4. Pour refuser le remboursement de la taxe sur la valeur ajoutée en litige, l'administration fait notamment valoir que le coefficient de déduction de cette taxe est nul, dès lors que le coefficient d'admission l'est en application des dispositions du 5° du 2 du IV de l'article 206 de l'annexe II au code général des impôts. Il résulte de l'instruction, ainsi que le fait elle-même valoir la société requérante, que cette dernière propose un ensemble de prestations à des clients propriétaires de moyens de transport aérien, notamment la maintenance, le contrôle et la réparation des avions, le ravitaillement en carburant, la recherche et la mise à disposition d'équipages, la planification des vols et des opérations pour toutes les autorisations de décollage et d'atterrissage, le paiement au nom des propriétaires de toutes les dépenses engagées pour la prestation de services ou en relation avec la gestion efficace des avions ainsi que la mise en place d'une assurance relative aux avions. Il résulte de l'instruction que pour accomplir ces prestations, la société requérante agrège des biens et services fournis par des prestataires relatifs à des services d'assistance en vol et au ravitaillement en carburant. Il suit de là que, si la société Netjets Aviation Inc, ainsi qu'elle le fait valoir, n'effectue pas de prestation de transport de personnes, la taxe dont elle demande la déductibilité grève des prestations accessoires à ce transport. Elle doit être regardée comme se procurant des prestations accessoires à ce transport, au sens du 5° du 2 du IV de l'article 206 de l'annexe II au code général des impôts.
5. Il résulte de ce qui précède que la société Netjets Aviation Inc n'est pas fondée à obtenir le remboursement de la taxe sur la valeur ajoutée en litige. Ses conclusions à cette fin doivent dès lors être rejetées.
D E C I D E :
Article 1er : La requête de la société Netjets Aviation Inc est rejetée.

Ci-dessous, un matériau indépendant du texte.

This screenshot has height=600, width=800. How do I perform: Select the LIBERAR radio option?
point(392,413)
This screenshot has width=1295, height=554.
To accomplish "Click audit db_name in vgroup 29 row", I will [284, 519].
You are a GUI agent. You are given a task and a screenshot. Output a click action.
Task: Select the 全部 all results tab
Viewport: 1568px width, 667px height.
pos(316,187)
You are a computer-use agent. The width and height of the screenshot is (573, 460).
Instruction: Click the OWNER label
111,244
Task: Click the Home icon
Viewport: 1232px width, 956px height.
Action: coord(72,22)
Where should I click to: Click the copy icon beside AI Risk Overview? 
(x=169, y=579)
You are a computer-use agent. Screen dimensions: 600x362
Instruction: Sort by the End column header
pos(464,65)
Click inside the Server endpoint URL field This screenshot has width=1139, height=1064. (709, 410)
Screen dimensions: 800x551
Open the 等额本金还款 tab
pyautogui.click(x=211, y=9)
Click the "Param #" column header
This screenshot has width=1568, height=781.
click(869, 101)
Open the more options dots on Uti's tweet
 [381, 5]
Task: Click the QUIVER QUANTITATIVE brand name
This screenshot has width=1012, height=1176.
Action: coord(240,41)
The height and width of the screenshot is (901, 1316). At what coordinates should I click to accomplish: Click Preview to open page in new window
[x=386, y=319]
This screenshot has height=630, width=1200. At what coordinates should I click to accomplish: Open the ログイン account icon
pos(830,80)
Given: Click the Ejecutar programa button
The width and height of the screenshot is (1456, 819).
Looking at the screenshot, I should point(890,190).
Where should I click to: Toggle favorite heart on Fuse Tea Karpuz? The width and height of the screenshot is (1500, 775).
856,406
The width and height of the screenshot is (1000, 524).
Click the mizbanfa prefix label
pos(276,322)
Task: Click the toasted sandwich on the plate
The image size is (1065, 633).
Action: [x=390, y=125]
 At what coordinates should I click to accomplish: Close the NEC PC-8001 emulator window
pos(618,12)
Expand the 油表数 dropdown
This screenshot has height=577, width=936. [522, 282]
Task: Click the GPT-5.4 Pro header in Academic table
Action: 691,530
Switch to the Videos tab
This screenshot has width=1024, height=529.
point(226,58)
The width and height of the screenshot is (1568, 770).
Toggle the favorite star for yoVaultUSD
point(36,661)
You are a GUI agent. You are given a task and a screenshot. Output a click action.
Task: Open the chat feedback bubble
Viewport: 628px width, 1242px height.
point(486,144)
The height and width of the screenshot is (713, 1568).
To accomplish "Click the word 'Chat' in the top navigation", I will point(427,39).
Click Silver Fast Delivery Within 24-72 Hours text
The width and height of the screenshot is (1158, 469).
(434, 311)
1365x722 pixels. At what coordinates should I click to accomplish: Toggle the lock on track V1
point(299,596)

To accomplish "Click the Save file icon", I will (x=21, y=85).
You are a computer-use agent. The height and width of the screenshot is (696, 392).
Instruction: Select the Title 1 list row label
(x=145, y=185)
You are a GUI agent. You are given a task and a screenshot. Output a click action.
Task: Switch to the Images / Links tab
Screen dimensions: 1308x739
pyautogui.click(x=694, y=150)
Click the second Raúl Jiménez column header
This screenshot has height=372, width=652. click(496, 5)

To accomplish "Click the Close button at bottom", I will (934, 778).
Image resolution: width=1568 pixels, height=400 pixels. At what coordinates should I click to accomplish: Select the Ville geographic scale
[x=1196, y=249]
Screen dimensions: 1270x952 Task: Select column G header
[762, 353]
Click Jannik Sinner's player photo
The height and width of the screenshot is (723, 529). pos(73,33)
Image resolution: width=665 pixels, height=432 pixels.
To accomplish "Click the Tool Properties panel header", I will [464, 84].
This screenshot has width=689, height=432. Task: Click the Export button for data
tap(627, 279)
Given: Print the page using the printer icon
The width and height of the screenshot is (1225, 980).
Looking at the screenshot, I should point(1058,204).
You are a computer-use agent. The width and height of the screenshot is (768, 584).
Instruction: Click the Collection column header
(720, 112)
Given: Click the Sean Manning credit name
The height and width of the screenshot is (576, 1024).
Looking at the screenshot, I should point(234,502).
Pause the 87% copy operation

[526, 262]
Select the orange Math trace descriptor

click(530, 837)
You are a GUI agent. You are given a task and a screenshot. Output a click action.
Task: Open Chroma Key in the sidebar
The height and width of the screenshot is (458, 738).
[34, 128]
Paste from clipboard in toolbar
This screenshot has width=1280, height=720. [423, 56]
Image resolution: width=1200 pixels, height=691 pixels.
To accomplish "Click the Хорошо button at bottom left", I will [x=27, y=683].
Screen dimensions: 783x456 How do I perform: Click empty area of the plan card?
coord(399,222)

Article 2 : Le présent jugement sera notifié à la société Netjets Aviation Inc et à la directrice en charge de la direction des impôts des non-résidents.
Délibéré après l'audience du 14 mars 2024, à laquelle siégeaient :
M. Le Garzic, président,
Mme Syndique, première conseillère,
Mme Fabre, conseillère.
Rendu public par mise à disposition au greffe le 28 mars 2024.
La rapporteure,
A.-L. Fabre Le président,
P. Le Garzic
La greffière,
C. Yen Pon
La République mande et ordonne au ministre de l'économie, des finances et de la souveraineté industrielle et numérique en ce qui le concerne ou à tous commissaires de justice à ce requis en ce qui concerne les voies de droit commun contre les parties privées, de pourvoir à l'exécution de la présente décision.